下の記録のうち、「The height and width of the screenshot is (574, 886).」を含む行から「Action: tap(298, 81)」を含む行までを、両端の行も含めて一字一句変えずに書き写しなさい。

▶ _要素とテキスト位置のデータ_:
----------

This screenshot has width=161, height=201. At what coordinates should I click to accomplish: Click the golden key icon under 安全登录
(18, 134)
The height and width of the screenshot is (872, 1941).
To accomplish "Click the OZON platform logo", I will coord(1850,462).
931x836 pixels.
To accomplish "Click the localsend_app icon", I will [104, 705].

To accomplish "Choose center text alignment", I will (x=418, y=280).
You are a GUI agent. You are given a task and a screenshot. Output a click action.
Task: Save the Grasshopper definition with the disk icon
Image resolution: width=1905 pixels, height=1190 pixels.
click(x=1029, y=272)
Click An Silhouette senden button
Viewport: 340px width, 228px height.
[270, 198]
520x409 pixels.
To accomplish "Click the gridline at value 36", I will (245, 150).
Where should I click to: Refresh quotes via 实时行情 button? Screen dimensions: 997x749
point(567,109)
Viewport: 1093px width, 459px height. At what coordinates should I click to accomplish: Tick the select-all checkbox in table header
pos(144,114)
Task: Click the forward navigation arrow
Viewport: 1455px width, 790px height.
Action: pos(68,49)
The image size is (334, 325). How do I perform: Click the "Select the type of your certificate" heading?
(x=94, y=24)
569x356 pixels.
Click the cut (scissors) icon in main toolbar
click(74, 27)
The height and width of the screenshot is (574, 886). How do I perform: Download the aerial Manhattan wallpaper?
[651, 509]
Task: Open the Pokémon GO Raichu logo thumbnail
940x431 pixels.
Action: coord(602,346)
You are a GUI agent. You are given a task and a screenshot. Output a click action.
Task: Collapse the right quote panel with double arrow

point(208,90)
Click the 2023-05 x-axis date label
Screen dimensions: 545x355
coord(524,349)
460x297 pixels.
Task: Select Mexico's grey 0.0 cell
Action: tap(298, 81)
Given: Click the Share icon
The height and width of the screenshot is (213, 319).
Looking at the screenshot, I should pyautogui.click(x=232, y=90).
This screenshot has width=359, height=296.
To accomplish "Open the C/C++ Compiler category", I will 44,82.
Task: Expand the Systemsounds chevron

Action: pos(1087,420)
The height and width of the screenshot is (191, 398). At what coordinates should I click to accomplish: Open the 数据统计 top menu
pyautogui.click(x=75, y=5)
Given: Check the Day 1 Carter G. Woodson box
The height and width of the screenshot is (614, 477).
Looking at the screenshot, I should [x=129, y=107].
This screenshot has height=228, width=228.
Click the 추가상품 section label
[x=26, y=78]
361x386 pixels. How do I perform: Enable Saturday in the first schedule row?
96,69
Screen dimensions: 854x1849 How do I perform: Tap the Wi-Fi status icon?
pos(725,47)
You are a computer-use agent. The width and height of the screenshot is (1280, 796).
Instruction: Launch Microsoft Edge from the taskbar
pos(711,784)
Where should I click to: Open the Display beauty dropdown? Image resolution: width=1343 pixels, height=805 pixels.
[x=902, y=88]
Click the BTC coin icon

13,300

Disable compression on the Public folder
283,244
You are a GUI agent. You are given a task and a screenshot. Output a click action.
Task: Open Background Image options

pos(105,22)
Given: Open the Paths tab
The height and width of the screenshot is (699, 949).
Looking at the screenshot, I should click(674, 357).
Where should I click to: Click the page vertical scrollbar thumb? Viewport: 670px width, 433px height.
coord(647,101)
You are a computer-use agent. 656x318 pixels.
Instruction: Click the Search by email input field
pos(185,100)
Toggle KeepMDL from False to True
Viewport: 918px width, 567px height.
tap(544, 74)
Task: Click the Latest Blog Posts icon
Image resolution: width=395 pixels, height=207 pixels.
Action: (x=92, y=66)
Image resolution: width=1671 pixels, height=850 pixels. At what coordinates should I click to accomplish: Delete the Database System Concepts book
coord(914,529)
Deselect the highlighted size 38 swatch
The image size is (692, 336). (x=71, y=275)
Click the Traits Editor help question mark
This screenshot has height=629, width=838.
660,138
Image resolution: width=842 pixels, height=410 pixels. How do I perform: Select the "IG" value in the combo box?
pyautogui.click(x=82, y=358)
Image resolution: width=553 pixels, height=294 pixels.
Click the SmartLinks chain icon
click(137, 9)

----------

▶ _課題の解答_:
The height and width of the screenshot is (574, 886). How do I perform: Download the aerial Manhattan wallpaper?
[651, 509]
Task: Open the Pokémon GO Raichu logo thumbnail
940x431 pixels.
Action: coord(602,346)
You are a GUI agent. You are given a task and a screenshot. Output a click action.
Task: Collapse the right quote panel with double arrow

point(208,90)
Click the 2023-05 x-axis date label
Screen dimensions: 545x355
coord(524,349)
460x297 pixels.
Task: Select Mexico's grey 0.0 cell
Action: tap(298, 81)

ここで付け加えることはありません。